▶ _Input_
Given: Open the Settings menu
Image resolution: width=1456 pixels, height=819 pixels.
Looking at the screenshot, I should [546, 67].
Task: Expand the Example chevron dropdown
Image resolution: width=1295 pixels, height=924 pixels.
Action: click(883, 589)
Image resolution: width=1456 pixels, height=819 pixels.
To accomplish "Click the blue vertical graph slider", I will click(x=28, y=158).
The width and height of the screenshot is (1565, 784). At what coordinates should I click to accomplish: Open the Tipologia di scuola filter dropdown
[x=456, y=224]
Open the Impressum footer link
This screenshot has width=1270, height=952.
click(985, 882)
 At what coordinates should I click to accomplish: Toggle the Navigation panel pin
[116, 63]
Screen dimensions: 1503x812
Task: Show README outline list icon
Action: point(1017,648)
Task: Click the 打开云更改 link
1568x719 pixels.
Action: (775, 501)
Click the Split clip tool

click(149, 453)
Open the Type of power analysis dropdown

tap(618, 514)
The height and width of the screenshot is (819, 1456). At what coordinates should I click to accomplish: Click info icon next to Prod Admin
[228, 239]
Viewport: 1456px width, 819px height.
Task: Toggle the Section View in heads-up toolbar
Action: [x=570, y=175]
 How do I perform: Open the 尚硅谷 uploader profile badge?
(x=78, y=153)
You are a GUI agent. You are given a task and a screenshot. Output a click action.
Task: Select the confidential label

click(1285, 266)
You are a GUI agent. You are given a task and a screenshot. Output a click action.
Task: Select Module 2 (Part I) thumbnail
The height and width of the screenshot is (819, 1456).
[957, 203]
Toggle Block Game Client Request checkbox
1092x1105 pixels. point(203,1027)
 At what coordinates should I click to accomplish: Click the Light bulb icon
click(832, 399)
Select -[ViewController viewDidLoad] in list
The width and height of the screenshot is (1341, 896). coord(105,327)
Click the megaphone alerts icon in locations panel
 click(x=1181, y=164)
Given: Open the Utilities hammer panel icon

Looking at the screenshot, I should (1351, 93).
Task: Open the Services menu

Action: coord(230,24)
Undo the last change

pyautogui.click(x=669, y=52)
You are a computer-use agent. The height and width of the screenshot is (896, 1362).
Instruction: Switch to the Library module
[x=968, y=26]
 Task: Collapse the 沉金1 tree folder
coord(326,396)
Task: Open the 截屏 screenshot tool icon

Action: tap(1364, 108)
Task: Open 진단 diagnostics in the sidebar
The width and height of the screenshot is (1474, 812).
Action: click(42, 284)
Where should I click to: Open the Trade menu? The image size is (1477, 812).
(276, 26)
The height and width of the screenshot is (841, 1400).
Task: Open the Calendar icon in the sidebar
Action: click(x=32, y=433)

▶ _What you have to do_
Working from the material above, reproduce it in full and unchanged.

▶ _Expected answer_
Given: Open the Settings menu
Image resolution: width=1456 pixels, height=819 pixels.
Looking at the screenshot, I should [546, 67].
Task: Expand the Example chevron dropdown
Image resolution: width=1295 pixels, height=924 pixels.
Action: click(883, 589)
Image resolution: width=1456 pixels, height=819 pixels.
To accomplish "Click the blue vertical graph slider", I will click(x=28, y=158).
The width and height of the screenshot is (1565, 784). At what coordinates should I click to accomplish: Open the Tipologia di scuola filter dropdown
[x=456, y=224]
Open the Impressum footer link
This screenshot has width=1270, height=952.
click(985, 882)
 At what coordinates should I click to accomplish: Toggle the Navigation panel pin
[116, 63]
Screen dimensions: 1503x812
Task: Show README outline list icon
Action: point(1017,648)
Task: Click the 打开云更改 link
1568x719 pixels.
Action: (775, 501)
Click the Split clip tool

click(149, 453)
Open the Type of power analysis dropdown

tap(618, 514)
The height and width of the screenshot is (819, 1456). At what coordinates should I click to accomplish: Click info icon next to Prod Admin
[228, 239]
Viewport: 1456px width, 819px height.
Task: Toggle the Section View in heads-up toolbar
Action: [x=570, y=175]
 How do I perform: Open the 尚硅谷 uploader profile badge?
(x=78, y=153)
You are a GUI agent. You are given a task and a screenshot. Output a click action.
Task: Select the confidential label

click(1285, 266)
You are a GUI agent. You are given a task and a screenshot. Output a click action.
Task: Select Module 2 (Part I) thumbnail
The height and width of the screenshot is (819, 1456).
[957, 203]
Toggle Block Game Client Request checkbox
1092x1105 pixels. point(203,1027)
 At what coordinates should I click to accomplish: Click the Light bulb icon
click(832, 399)
Select -[ViewController viewDidLoad] in list
The width and height of the screenshot is (1341, 896). coord(105,327)
Click the megaphone alerts icon in locations panel
 click(x=1181, y=164)
Given: Open the Utilities hammer panel icon

Looking at the screenshot, I should (1351, 93).
Task: Open the Services menu

Action: coord(230,24)
Undo the last change

pyautogui.click(x=669, y=52)
You are a computer-use agent. The height and width of the screenshot is (896, 1362).
Instruction: Switch to the Library module
[x=968, y=26]
 Task: Collapse the 沉金1 tree folder
coord(326,396)
Task: Open the 截屏 screenshot tool icon

Action: tap(1364, 108)
Task: Open 진단 diagnostics in the sidebar
The width and height of the screenshot is (1474, 812).
Action: click(42, 284)
Where should I click to: Open the Trade menu? The image size is (1477, 812).
(276, 26)
The height and width of the screenshot is (841, 1400).
Task: Open the Calendar icon in the sidebar
Action: click(x=32, y=433)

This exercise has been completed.